Transcribe the records below exactly as they appear.

Stored dataset items:
--------------------
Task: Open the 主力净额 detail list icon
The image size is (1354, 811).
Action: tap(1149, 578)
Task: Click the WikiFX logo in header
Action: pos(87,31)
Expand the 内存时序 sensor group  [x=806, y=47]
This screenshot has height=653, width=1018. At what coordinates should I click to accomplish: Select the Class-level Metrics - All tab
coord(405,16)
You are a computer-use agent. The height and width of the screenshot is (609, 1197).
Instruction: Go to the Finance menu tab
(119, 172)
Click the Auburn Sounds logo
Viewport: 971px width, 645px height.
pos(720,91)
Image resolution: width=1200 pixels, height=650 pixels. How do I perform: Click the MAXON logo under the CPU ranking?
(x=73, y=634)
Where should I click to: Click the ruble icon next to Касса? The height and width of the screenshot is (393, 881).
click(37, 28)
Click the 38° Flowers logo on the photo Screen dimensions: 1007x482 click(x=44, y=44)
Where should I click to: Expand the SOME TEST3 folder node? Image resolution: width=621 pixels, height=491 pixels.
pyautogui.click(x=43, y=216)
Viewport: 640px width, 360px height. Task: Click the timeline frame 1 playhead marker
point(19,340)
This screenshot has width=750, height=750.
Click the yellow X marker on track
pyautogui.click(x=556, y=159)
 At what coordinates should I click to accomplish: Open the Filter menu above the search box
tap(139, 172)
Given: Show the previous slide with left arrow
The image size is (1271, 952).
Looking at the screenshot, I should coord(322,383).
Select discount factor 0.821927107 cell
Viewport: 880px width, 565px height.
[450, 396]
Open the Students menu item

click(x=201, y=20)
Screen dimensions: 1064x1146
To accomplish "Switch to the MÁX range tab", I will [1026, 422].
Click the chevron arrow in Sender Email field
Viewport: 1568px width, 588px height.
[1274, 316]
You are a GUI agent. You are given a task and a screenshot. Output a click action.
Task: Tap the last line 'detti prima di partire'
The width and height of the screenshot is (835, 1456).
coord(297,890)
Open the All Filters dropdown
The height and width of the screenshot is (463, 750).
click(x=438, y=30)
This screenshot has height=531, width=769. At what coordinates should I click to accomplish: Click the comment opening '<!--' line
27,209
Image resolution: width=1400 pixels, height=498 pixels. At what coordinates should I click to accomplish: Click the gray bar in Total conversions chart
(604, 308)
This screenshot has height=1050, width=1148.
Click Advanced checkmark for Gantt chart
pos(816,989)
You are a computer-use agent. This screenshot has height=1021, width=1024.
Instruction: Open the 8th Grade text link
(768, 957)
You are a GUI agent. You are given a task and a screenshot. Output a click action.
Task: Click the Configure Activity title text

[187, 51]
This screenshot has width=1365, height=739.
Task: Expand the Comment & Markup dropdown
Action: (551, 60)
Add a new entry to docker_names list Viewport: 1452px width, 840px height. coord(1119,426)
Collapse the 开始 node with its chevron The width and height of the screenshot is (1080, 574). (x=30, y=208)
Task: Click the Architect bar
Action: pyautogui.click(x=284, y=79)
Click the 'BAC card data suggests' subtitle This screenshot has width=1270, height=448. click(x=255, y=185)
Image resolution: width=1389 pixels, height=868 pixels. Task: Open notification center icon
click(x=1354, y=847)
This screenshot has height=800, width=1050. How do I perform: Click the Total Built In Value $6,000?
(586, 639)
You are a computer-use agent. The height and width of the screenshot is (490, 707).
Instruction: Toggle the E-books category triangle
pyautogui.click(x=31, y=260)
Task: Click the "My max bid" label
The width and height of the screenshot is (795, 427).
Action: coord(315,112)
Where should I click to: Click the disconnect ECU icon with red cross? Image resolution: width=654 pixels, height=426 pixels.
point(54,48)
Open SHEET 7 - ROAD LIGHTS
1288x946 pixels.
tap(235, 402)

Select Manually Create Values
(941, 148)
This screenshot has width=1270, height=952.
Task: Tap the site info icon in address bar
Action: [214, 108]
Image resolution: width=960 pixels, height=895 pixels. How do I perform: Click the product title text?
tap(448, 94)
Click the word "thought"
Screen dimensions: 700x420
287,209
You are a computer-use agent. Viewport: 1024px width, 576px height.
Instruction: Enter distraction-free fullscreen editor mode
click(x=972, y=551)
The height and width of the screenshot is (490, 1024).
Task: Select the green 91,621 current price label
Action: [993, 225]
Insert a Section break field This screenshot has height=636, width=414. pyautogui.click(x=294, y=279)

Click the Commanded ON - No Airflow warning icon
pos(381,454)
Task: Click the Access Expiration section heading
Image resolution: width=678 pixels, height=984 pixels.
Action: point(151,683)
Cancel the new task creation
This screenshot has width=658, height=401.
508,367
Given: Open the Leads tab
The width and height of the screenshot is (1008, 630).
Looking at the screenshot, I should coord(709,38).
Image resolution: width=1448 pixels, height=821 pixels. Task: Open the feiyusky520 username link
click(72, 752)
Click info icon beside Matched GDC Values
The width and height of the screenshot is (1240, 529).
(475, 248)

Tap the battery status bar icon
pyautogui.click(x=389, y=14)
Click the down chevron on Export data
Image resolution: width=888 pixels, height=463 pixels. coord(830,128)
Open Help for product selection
--------------------
> [Output for this exercise]
Task: Open the 主力净额 detail list icon
The image size is (1354, 811).
Action: tap(1149, 578)
Task: Click the WikiFX logo in header
Action: pos(87,31)
Expand the 内存时序 sensor group  [x=806, y=47]
This screenshot has height=653, width=1018. At what coordinates should I click to accomplish: Select the Class-level Metrics - All tab
coord(405,16)
You are a computer-use agent. The height and width of the screenshot is (609, 1197).
Instruction: Go to the Finance menu tab
(119, 172)
Click the Auburn Sounds logo
Viewport: 971px width, 645px height.
pos(720,91)
Image resolution: width=1200 pixels, height=650 pixels. How do I perform: Click the MAXON logo under the CPU ranking?
(x=73, y=634)
Where should I click to: Click the ruble icon next to Касса? The height and width of the screenshot is (393, 881).
click(37, 28)
Click the 38° Flowers logo on the photo Screen dimensions: 1007x482 click(x=44, y=44)
Where should I click to: Expand the SOME TEST3 folder node? Image resolution: width=621 pixels, height=491 pixels.
pyautogui.click(x=43, y=216)
Viewport: 640px width, 360px height. Task: Click the timeline frame 1 playhead marker
point(19,340)
This screenshot has width=750, height=750.
Click the yellow X marker on track
pyautogui.click(x=556, y=159)
 At what coordinates should I click to accomplish: Open the Filter menu above the search box
tap(139, 172)
Given: Show the previous slide with left arrow
The image size is (1271, 952).
Looking at the screenshot, I should coord(322,383).
Select discount factor 0.821927107 cell
Viewport: 880px width, 565px height.
[450, 396]
Open the Students menu item

click(x=201, y=20)
Screen dimensions: 1064x1146
To accomplish "Switch to the MÁX range tab", I will [1026, 422].
Click the chevron arrow in Sender Email field
Viewport: 1568px width, 588px height.
[1274, 316]
You are a GUI agent. You are given a task and a screenshot. Output a click action.
Task: Tap the last line 'detti prima di partire'
The width and height of the screenshot is (835, 1456).
coord(297,890)
Open the All Filters dropdown
The height and width of the screenshot is (463, 750).
click(x=438, y=30)
This screenshot has height=531, width=769. At what coordinates should I click to accomplish: Click the comment opening '<!--' line
27,209
Image resolution: width=1400 pixels, height=498 pixels. At what coordinates should I click to accomplish: Click the gray bar in Total conversions chart
(604, 308)
This screenshot has height=1050, width=1148.
Click Advanced checkmark for Gantt chart
pos(816,989)
You are a computer-use agent. This screenshot has height=1021, width=1024.
Instruction: Open the 8th Grade text link
(768, 957)
You are a GUI agent. You are given a task and a screenshot. Output a click action.
Task: Click the Configure Activity title text

[187, 51]
This screenshot has width=1365, height=739.
Task: Expand the Comment & Markup dropdown
Action: (551, 60)
Add a new entry to docker_names list Viewport: 1452px width, 840px height. coord(1119,426)
Collapse the 开始 node with its chevron The width and height of the screenshot is (1080, 574). (x=30, y=208)
Task: Click the Architect bar
Action: pyautogui.click(x=284, y=79)
Click the 'BAC card data suggests' subtitle This screenshot has width=1270, height=448. click(x=255, y=185)
Image resolution: width=1389 pixels, height=868 pixels. Task: Open notification center icon
click(x=1354, y=847)
This screenshot has height=800, width=1050. How do I perform: Click the Total Built In Value $6,000?
(586, 639)
You are a computer-use agent. The height and width of the screenshot is (490, 707).
Instruction: Toggle the E-books category triangle
pyautogui.click(x=31, y=260)
Task: Click the "My max bid" label
The width and height of the screenshot is (795, 427).
Action: coord(315,112)
Where should I click to: Click the disconnect ECU icon with red cross? Image resolution: width=654 pixels, height=426 pixels.
point(54,48)
Open SHEET 7 - ROAD LIGHTS
1288x946 pixels.
tap(235, 402)

Select Manually Create Values
(941, 148)
This screenshot has width=1270, height=952.
Task: Tap the site info icon in address bar
Action: [214, 108]
Image resolution: width=960 pixels, height=895 pixels. How do I perform: Click the product title text?
tap(448, 94)
Click the word "thought"
Screen dimensions: 700x420
287,209
You are a computer-use agent. Viewport: 1024px width, 576px height.
Instruction: Enter distraction-free fullscreen editor mode
click(x=972, y=551)
The height and width of the screenshot is (490, 1024).
Task: Select the green 91,621 current price label
Action: [993, 225]
Insert a Section break field This screenshot has height=636, width=414. pyautogui.click(x=294, y=279)

Click the Commanded ON - No Airflow warning icon
pos(381,454)
Task: Click the Access Expiration section heading
Image resolution: width=678 pixels, height=984 pixels.
Action: point(151,683)
Cancel the new task creation
This screenshot has width=658, height=401.
508,367
Given: Open the Leads tab
The width and height of the screenshot is (1008, 630).
Looking at the screenshot, I should coord(709,38).
Image resolution: width=1448 pixels, height=821 pixels. Task: Open the feiyusky520 username link
click(72, 752)
Click info icon beside Matched GDC Values
The width and height of the screenshot is (1240, 529).
(475, 248)

Tap the battery status bar icon
pyautogui.click(x=389, y=14)
Click the down chevron on Export data
Image resolution: width=888 pixels, height=463 pixels. coord(830,128)
Open Help for product selection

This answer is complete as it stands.